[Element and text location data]
········

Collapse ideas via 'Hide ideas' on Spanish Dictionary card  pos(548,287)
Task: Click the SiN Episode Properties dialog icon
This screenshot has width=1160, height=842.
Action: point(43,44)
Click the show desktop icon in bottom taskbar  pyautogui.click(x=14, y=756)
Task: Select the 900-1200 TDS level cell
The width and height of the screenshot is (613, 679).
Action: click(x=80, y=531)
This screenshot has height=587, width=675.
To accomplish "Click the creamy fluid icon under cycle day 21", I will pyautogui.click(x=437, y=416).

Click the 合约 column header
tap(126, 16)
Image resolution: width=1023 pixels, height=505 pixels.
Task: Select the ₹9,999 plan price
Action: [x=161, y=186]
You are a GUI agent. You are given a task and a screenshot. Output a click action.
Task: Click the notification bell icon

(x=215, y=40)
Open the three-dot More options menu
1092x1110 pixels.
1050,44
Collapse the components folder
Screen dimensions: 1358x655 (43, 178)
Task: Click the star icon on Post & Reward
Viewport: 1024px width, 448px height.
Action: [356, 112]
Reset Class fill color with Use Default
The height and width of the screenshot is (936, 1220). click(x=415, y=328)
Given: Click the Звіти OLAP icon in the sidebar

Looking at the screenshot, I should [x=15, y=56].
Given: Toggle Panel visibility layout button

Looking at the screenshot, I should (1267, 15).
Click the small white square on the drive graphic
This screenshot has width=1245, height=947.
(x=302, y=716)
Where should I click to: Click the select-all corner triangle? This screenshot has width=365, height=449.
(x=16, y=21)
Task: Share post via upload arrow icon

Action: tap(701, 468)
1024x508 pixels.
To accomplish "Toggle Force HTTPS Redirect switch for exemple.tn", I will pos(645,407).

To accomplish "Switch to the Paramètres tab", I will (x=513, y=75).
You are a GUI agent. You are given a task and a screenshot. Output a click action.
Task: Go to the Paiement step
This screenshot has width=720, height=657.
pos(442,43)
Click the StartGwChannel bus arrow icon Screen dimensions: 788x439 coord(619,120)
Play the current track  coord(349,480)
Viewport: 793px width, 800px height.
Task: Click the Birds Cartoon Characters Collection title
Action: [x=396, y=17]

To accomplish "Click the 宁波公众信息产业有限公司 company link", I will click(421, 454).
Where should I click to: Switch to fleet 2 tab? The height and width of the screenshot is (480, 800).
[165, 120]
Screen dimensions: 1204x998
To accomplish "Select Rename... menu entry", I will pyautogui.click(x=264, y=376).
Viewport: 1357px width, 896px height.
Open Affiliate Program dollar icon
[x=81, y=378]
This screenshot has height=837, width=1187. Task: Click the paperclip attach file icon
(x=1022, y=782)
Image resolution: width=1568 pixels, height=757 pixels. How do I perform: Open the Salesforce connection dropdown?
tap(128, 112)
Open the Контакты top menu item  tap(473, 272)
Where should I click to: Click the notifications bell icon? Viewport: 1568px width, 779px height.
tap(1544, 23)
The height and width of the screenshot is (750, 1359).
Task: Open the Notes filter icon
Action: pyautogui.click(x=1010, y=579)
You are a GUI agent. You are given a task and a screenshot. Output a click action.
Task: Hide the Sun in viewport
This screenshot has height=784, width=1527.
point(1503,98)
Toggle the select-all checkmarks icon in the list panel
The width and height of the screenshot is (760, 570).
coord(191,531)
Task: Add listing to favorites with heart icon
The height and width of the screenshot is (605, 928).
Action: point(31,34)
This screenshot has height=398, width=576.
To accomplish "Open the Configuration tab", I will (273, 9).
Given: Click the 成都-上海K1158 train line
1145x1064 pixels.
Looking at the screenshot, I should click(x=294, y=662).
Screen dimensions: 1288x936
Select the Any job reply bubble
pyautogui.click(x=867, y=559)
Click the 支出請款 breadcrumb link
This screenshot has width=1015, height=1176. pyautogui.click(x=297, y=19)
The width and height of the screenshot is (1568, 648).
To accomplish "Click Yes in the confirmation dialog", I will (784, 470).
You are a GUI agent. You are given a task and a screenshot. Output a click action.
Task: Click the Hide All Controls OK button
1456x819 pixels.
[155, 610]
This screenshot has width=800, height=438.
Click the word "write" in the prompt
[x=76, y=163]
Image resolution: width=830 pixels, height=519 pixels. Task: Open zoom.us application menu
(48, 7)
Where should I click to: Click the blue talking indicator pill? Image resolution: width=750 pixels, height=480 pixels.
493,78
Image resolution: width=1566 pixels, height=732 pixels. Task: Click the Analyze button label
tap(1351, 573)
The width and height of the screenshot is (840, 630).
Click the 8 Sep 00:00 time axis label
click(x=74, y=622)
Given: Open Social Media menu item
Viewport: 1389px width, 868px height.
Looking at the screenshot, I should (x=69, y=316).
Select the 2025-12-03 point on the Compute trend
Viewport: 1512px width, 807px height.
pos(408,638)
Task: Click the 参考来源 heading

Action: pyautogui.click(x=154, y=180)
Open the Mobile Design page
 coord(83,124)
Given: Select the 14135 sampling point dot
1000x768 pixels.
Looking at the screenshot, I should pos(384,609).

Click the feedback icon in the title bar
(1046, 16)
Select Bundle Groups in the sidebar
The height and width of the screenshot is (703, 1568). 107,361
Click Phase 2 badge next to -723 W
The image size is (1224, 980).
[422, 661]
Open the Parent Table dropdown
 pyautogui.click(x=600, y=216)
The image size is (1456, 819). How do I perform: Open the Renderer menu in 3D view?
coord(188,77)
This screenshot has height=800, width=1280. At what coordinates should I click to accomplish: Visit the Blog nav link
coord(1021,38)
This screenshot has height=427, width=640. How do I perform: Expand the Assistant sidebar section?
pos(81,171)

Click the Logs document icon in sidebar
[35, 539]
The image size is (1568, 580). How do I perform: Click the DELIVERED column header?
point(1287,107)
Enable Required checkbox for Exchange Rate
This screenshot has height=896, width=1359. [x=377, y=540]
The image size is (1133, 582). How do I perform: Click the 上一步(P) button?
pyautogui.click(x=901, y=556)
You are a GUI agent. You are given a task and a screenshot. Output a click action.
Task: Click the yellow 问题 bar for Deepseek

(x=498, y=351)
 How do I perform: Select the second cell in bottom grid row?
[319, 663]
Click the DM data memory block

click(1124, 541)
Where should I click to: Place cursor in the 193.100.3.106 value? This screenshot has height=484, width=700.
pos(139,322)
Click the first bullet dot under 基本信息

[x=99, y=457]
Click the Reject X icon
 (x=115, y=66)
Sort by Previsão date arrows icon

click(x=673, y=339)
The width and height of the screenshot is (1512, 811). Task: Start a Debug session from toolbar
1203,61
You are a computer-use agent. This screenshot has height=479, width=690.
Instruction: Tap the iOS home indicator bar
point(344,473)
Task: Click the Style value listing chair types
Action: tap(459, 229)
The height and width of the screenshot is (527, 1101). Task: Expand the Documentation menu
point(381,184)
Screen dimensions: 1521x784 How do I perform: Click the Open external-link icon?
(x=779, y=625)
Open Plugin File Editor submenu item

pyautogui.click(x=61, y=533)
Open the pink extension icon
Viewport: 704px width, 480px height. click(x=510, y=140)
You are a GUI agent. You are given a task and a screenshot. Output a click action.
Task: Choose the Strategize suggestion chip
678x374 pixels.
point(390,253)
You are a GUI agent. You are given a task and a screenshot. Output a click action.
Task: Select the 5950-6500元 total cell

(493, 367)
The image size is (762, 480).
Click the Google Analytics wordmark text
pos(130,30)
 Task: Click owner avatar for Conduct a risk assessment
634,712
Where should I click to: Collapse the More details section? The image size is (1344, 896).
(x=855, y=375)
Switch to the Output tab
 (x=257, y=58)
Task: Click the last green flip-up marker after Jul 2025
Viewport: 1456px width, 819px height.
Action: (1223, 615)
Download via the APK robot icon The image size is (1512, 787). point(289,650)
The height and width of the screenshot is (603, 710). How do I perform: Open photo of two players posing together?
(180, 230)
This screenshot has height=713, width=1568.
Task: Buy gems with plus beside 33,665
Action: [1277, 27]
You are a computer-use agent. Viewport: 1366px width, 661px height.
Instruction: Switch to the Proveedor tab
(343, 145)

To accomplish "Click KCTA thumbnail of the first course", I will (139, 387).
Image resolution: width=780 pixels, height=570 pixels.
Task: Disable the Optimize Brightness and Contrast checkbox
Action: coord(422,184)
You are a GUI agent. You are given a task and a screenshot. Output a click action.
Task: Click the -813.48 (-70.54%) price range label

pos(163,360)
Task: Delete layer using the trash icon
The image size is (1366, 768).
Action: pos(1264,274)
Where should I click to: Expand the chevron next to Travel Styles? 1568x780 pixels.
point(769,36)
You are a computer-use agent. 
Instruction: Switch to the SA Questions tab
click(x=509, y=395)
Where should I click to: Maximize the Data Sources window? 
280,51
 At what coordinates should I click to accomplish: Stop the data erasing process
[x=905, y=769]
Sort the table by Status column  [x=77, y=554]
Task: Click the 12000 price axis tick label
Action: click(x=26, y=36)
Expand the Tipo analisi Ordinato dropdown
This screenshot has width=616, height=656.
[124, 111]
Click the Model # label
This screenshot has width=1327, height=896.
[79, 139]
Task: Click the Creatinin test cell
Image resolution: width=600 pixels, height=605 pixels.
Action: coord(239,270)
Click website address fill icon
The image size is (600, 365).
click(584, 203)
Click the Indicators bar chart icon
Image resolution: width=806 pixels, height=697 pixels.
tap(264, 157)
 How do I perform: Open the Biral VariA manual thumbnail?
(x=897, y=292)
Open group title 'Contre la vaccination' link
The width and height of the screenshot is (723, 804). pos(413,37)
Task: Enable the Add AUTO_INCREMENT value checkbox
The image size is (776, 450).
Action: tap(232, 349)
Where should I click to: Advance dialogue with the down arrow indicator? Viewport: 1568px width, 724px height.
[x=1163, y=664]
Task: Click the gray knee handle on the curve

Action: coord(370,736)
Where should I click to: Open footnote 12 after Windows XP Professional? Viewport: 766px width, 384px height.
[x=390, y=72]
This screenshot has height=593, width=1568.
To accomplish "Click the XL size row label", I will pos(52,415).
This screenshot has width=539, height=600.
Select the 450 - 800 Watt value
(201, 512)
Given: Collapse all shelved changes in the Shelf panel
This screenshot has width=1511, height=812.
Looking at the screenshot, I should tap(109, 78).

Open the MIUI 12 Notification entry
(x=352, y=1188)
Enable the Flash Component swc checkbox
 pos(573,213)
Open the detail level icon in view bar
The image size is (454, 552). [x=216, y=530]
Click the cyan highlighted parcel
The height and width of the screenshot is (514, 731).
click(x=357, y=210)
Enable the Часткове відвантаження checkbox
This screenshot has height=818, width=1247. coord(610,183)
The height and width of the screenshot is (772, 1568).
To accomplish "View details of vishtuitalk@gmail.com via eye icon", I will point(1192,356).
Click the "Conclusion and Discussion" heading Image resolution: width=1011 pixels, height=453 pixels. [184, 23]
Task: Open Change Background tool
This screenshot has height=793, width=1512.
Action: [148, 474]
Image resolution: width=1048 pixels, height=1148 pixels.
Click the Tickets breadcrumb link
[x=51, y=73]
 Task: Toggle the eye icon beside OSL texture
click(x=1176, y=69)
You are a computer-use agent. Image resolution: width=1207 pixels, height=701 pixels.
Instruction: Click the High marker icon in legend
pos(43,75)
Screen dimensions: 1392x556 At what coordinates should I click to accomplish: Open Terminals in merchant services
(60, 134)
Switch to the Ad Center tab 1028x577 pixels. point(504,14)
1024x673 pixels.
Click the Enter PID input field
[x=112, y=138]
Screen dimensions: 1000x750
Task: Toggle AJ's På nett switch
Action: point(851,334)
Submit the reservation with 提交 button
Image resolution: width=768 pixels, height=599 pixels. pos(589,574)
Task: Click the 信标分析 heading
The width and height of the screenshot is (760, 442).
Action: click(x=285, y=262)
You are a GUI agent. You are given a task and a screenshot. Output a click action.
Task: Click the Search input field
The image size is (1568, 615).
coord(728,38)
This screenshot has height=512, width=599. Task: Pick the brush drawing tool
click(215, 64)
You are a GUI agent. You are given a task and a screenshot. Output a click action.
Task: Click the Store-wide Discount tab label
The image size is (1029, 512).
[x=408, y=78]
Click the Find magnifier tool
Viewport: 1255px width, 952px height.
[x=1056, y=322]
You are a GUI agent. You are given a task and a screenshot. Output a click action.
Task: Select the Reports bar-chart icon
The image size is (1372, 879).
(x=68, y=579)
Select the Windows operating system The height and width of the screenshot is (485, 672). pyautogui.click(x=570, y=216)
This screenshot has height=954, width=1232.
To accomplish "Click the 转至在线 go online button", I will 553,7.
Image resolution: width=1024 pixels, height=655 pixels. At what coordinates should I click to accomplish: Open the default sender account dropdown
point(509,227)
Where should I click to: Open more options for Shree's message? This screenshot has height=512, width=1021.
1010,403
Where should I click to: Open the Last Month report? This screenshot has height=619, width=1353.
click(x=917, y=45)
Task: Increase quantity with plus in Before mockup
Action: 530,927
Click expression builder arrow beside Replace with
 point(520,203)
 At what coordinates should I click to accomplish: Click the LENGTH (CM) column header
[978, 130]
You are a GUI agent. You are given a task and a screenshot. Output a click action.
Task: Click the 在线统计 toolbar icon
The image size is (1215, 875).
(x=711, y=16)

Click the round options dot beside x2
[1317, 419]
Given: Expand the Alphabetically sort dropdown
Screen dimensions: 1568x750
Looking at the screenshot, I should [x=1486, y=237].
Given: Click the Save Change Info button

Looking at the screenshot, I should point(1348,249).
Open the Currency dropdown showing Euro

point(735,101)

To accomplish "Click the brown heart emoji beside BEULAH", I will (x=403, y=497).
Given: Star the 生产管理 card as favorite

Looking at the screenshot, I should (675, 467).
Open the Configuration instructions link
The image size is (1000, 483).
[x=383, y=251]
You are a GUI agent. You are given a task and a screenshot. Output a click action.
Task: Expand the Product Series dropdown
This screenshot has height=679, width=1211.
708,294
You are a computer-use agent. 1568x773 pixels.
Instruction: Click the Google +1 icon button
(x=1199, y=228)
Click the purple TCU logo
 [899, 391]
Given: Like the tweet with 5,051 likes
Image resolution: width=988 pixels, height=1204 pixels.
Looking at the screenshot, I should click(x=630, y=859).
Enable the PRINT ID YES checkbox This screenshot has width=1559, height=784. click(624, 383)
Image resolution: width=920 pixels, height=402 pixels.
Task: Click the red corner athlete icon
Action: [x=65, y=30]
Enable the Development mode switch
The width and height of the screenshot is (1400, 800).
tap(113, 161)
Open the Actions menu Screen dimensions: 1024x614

········

Can you turn the part of the items that opens with the line containing "Where should I click to: Collapse" and closes with the line containing "Action: [1277, 27]", both lines included, into a JSON list of strings with one string per line and blank lines left out?

[
  "Where should I click to: Collapse the More details section? The image size is (1344, 896).",
  "(x=855, y=375)",
  "Switch to the Output tab",
  " (x=257, y=58)",
  "Task: Click the last green flip-up marker after Jul 2025",
  "Viewport: 1456px width, 819px height.",
  "Action: (1223, 615)",
  "Download via the APK robot icon The image size is (1512, 787). point(289,650)",
  "The height and width of the screenshot is (603, 710). How do I perform: Open photo of two players posing together?",
  "(180, 230)",
  "This screenshot has height=713, width=1568.",
  "Task: Buy gems with plus beside 33,665",
  "Action: [1277, 27]"
]